Cause: Buffered data is timestamped correctly but arrives all at once, triggering alert rules that check "most recent value."

Fix: Cloud-side ingestion must respect the embedded timestamp, not the arrival time. Alert rules should use the tag's timestamp field, not the message receipt time. This is a cloud architecture decision, but the edge must include accurate timestamps in every batch group.

How machineCDN Handles Store-and-Forward

machineCDN's edge agent implements the full store-and-forward pattern described here: page-based memory buffers, non-blocking MQTT with activity watchdog, automatic reconnection, and bidirectional command queuing. The buffer survives cellular outages, VPN drops, and cloud endpoint maintenance windows without losing a single tag value.

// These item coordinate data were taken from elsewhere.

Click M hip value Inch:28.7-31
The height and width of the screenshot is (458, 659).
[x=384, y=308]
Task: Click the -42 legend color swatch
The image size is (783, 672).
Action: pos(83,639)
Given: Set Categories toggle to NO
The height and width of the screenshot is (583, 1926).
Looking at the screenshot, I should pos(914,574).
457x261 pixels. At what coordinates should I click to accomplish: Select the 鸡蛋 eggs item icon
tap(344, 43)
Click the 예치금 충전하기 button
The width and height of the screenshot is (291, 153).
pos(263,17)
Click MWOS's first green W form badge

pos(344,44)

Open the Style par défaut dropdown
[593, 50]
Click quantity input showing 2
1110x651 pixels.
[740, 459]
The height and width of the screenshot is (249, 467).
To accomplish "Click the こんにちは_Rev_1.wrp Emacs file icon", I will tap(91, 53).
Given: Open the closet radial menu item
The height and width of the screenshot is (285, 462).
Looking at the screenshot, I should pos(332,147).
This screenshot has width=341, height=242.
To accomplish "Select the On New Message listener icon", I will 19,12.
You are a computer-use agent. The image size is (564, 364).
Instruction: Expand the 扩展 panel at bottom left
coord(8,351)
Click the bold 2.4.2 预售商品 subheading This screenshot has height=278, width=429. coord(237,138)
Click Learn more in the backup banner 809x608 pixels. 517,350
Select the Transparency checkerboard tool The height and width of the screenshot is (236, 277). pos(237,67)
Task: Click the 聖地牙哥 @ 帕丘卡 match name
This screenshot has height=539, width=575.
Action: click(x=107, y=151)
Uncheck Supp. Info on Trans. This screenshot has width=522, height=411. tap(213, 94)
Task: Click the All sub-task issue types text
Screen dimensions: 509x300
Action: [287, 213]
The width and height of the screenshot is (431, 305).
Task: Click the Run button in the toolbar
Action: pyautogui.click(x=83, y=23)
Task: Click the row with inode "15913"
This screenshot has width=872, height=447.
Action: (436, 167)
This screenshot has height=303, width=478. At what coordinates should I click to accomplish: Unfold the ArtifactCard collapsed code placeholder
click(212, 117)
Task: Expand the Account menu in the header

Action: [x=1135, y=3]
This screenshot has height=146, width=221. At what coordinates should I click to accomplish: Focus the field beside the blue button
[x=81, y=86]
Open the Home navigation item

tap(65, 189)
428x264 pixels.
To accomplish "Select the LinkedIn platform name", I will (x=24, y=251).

For teams running equipment in locations with unreliable connectivity — remote water treatment plants, offshore platforms, mobile fleets — this buffering layer is the difference between an IIoT deployment that delivers 95% of data and one that delivers 99.9%.

Key Takeaways

1. MQTT QoS doesn't protect data during disconnections. You need application-level store-and-forward buffering.
2. Pre-allocate all buffer memory at startup to avoid fragmentation and OOM on long-running embedded systems.
3. Use page-based buffer pools with explicit free/write/send lifecycle management.
4. Never block the PLC reader on network operations. Separate the data producer from the transport layer.
5. Implement an activity-based watchdog beyond MQTT keepalive to catch zombie connections.
6. Run MQTT reconnection asynchronously with exponential backoff and jitter.
7. Include accurate timestamps in every data group so cloud-side processing can distinguish buffered historical data from real-time data.

The edge-to-cloud pipeline is only as reliable as its weakest link. Store-and-forward buffering makes that link the network itself — not your software.